30 responses to “Oh, the Places You’ll Go(ogle)”

  1. Raff says:

    I believe I have just discovered my new hobby.

    (I love that MIT is hard and Harvard easy.)

  2. Yan says:

    @ Albert:

    I thought you were supposed to use Google auto-complete to spell check everything. Otherwise, I wouldn’t have ever used “lasagna” in a public blog.

    If you do a timeline search for “blog”, I’m pretty certain you can almost perfectly fit the results to (half of) a Gaussian curve. Googling “internet” turns up a mess though.

  3. Anonymous says:

    This post is
    brilliant
    witty
    quirky
    wonderful
    covered in bees

  4. Labib ?14 says:

    Does make you wonder doesn’t it how many people ask Google the weirdest questions.

    My favorites: mit finds bin laden, mit is easy when you study biology – I wonder if this it true?

  5. Albert '13 says:

    I just want to throw it out there that I’m obsessed with Google (Wave this week?), so this post is auto-awesome.
    There is an inferior, but nonetheless entertaining (and less logical as well, thus reinforcing the latter point) applet that completes sentences with Google. Google it because their insight into what people think about MIT is always fun.

    One of those searches shows my favorite MIT coincidence (to date): it constantly returns German results for shorter queries because “mit” is German for “with”.

  6. Albert '13 says:

    Speaking of Wave, the Spelly robot uses the same auto-complete information to spell-check. Not as “philosophical”, but quite useful!

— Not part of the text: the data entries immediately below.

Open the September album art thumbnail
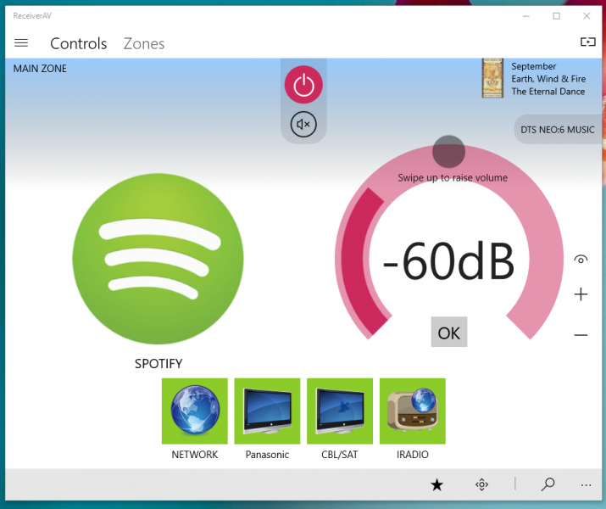Image resolution: width=606 pixels, height=509 pixels. point(493,78)
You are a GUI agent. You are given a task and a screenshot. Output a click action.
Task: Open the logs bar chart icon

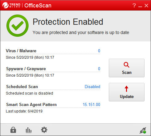(x=29, y=130)
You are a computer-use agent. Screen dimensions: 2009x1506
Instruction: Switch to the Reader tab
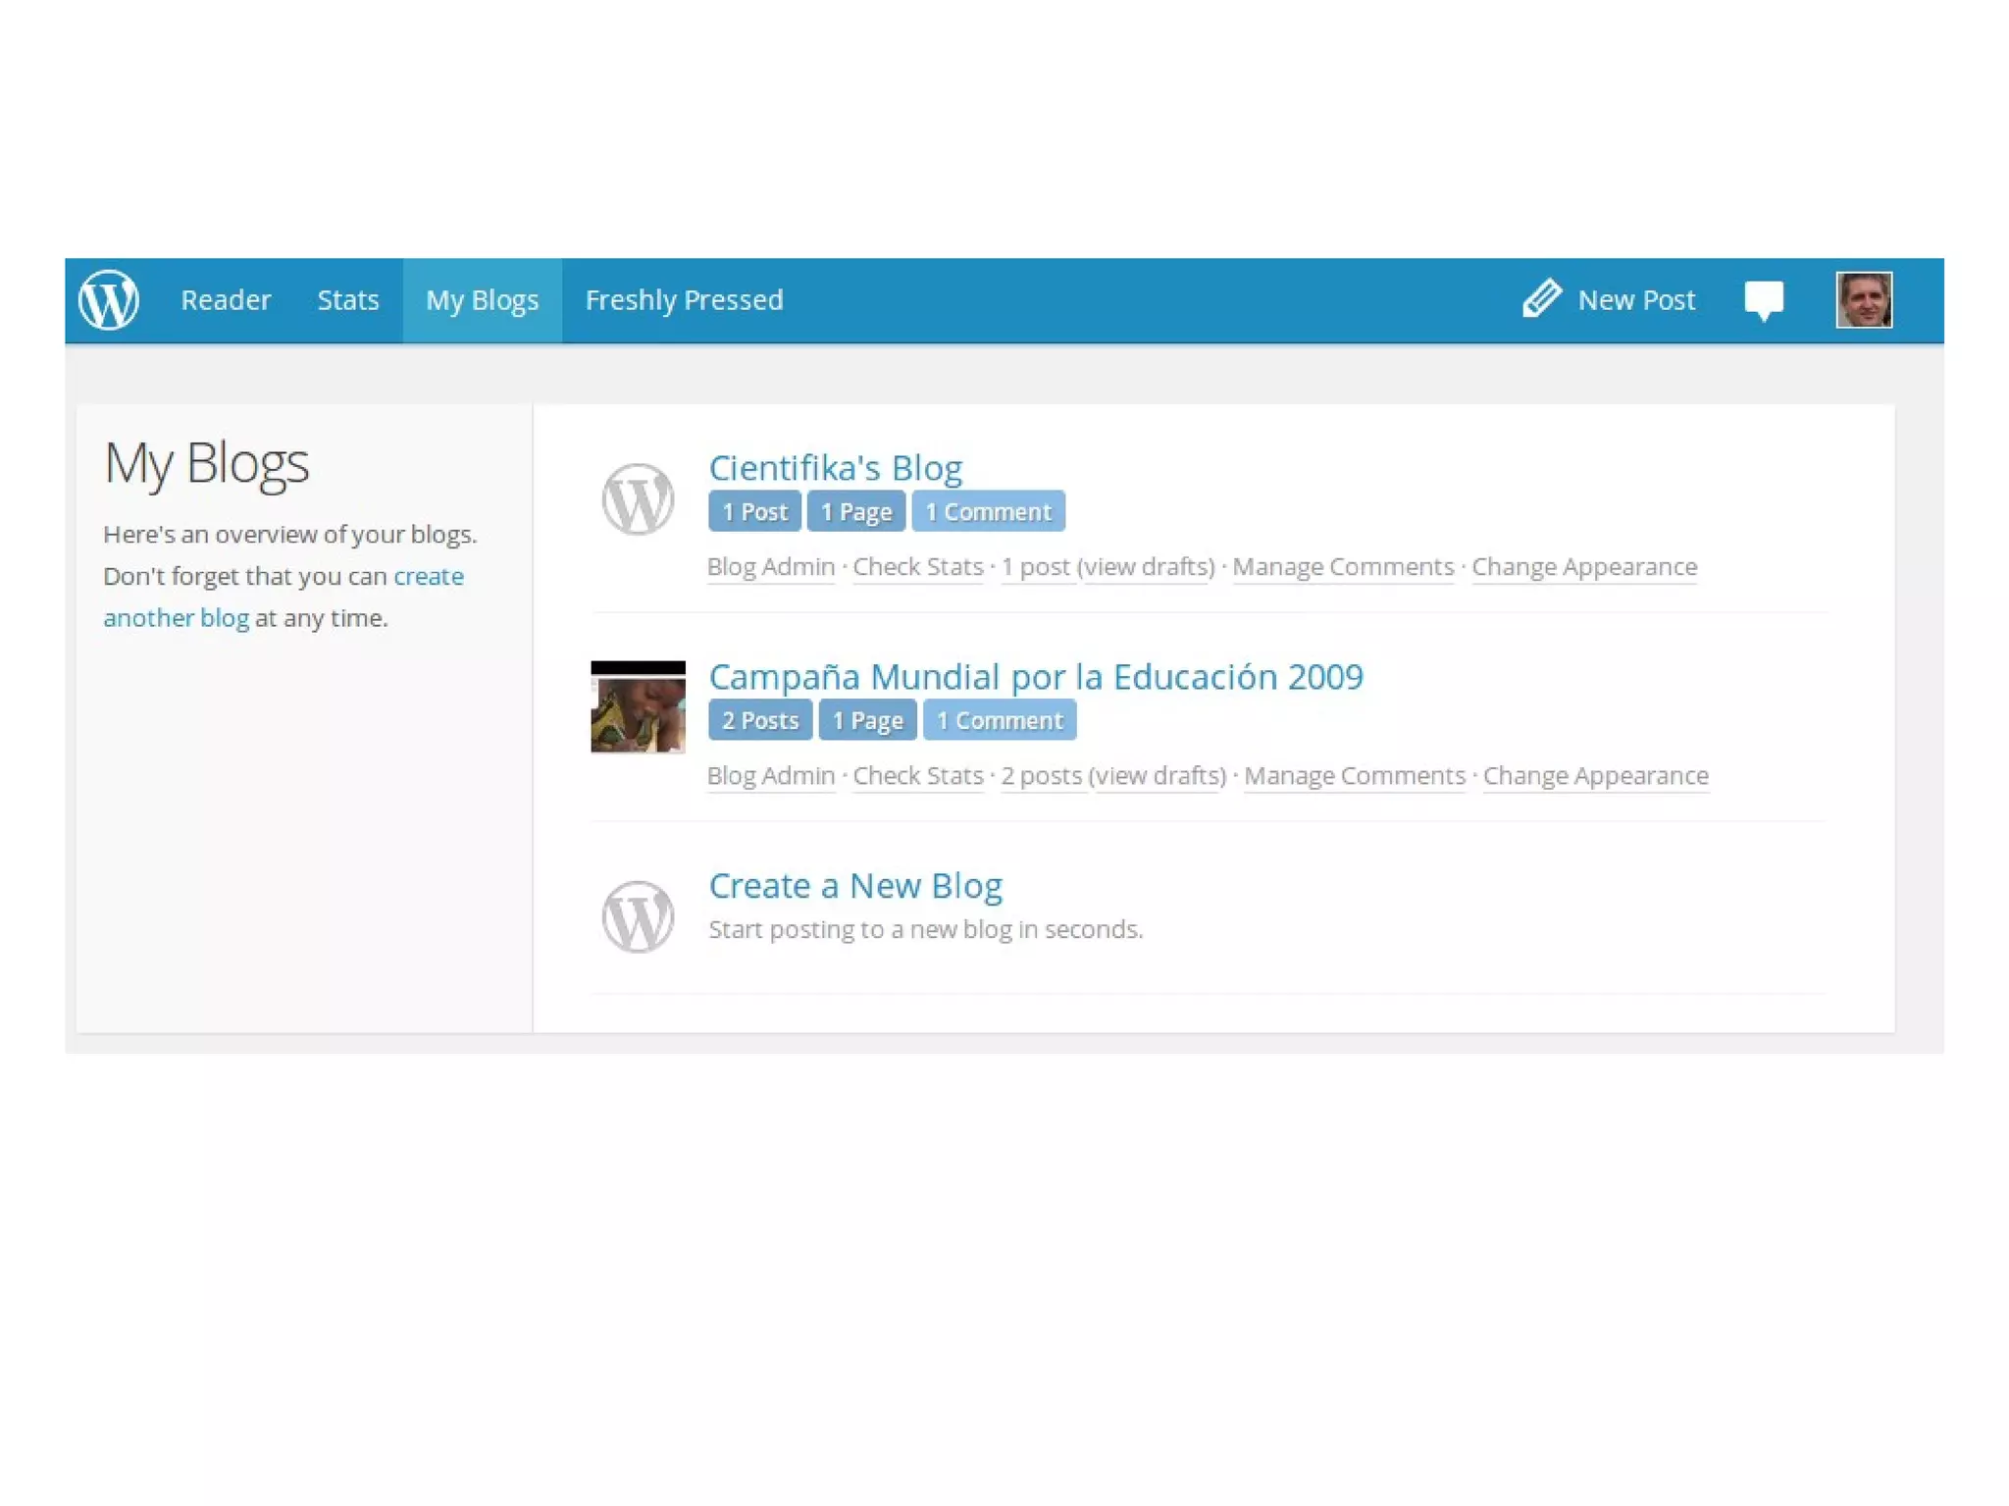[226, 300]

    Oooh you know what’s great for getting distracted on Google? The new Wonder Wheel under “show options” in a search!

  7. Yan says:

    @ Labib:

    Refer to http://www.youtube.com/watch?v=IoY3IJvoZQ0.

    I’ve heard that it’s not really true though.

  8. navdeep says:

    mit finding bin laden …
    i really liked that one

  9. Anonymous says:

    The results for “mit blog” are interesting. Clearly the internet has named you the best blogger, Yan. Congratulations.

  10. Oasis '11 says:

    @ Labib –

    I would like to see all the non-Bio majors try it.

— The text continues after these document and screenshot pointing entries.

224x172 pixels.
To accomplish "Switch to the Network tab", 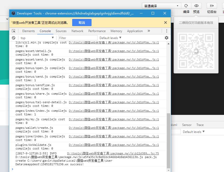I will [x=77, y=31].
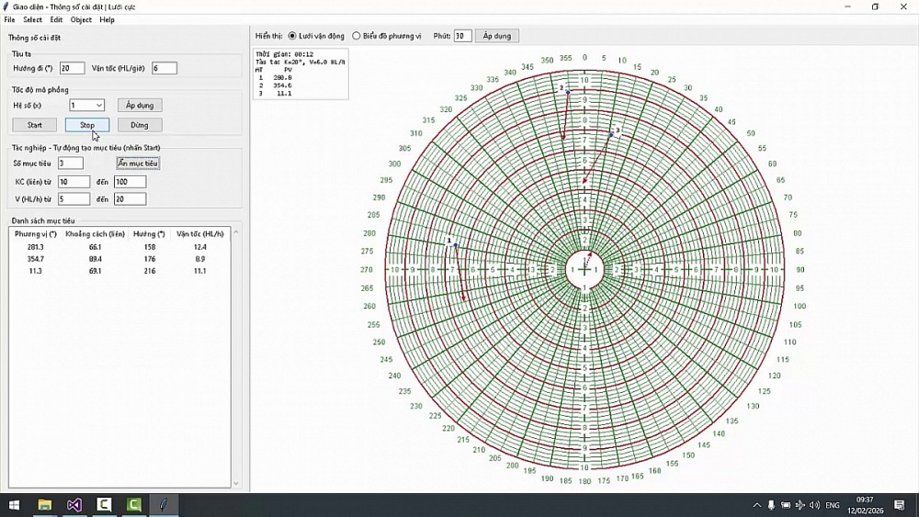The width and height of the screenshot is (919, 517).
Task: Click target 2 marker on the polar plot
Action: click(x=568, y=92)
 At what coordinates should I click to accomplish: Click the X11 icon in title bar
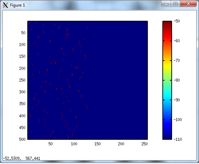click(x=5, y=5)
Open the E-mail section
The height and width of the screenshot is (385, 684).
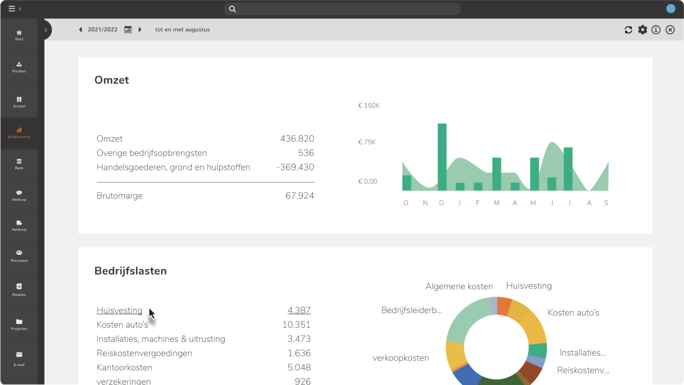pyautogui.click(x=19, y=359)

    ~riffed Bio major smile

  11. charles says:

    i remember when i could write as vividly (perhaps as outlandishly) as you do

    ;-;

  12. Anonymous says:

    When I typed in “is mit”, I got “is mitch fatel retarded”…

  13. ;) says:

    OOOOOOOOOOOOOOOO

    Google vs Bing ?

  14. Liz says:

    I love this post. I’m about to try searching a couple of other things now.

  15. hamsika '13 says:

    this post is brilliant smile interesting, hilarious, insightful

  16. Anon says:

    MIT wins in a Google Fight as well. :D Yay!

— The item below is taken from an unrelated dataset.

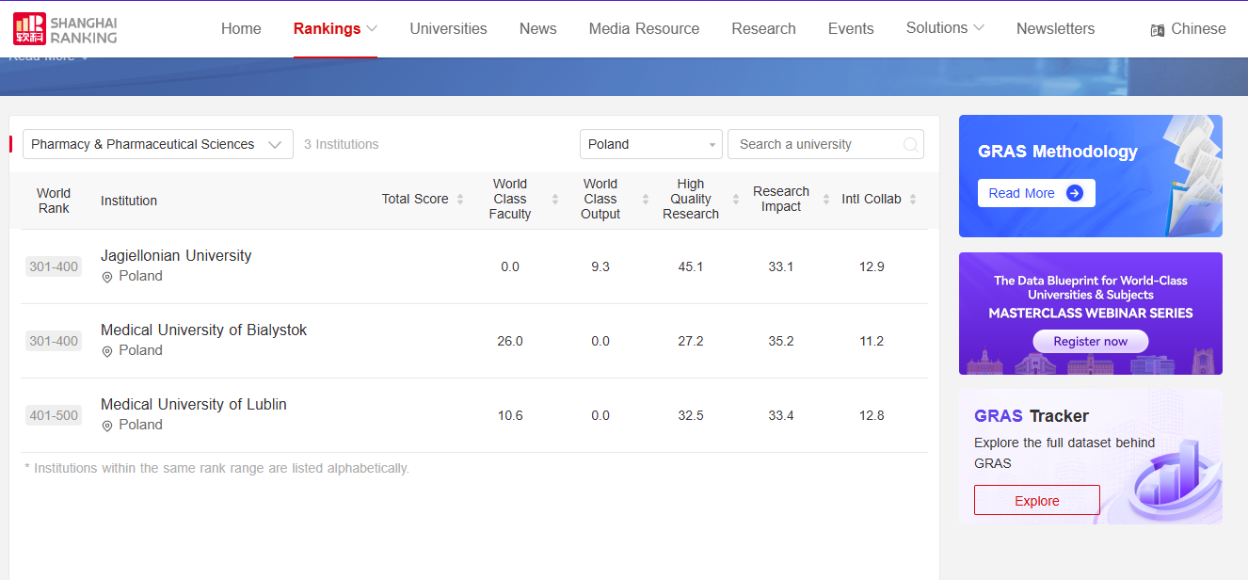Sort by Research Impact arrows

    (Use fewer metaphors; some of your sentences need to go on a diet.)

  17. Reena says:

    Yan, I posted a facebook album of screenshots like this months ago. Alas, I think yours are funnier, I never thought of starting with much other than the w-words.
    (:

  18. Reena says:

    Surprising that there was only one result that took “mit” as the German word for “with”, though.

  19. Albert '13 says:

    @Yan
    Indeed! It is a much better spell-checker than anything else. (How else would you spell lasagna? From now on, it’s lazonya for me.)

    The Internet is a mess! That’s why Google tries to “organize the world’s information” (or something to that effect; refer to Google corporate).

  20. Cam says:

    Last night, Charles and I were rather surprised that google popped up … entirely appropriate and mechanically relevant suggestions, when we typed in ‘ball nut’.

  21. Bobwrit says:

    Haha, you’ve gotta love what comes up on google sometimes. Esp. ‘Harvard is my safety'(BTW that’s a bands name…)

  22. Chris says:

    Google “I am extremely” and look 7 entries down. Hilarious.

  23. NathanArce says:

    roflmao… okay, I take back one thing I’ve said before…. There are *some* things that can completely compensate for no food pics XD

  24. charles says:

    oddly enough, ‘ball nut’, ‘ball screw’, and ‘ball screw jack’ all came back with mechanical engineering-related hits.

  25. Cam says:

    DON’T CLICK IT!

    Charles is trying to trick you into looking at porn. Just like he did with that whole “LOLriokart” scam.

  26. NathanArce says:

    LOL, where the hell did that come from, Cam?

  27. charles says:

    actually this is porn

    http://www.youtube.com/watch?v=0LCaRqQ8Qf8

    complete with gyrating movements and squirting mysterious white fluid.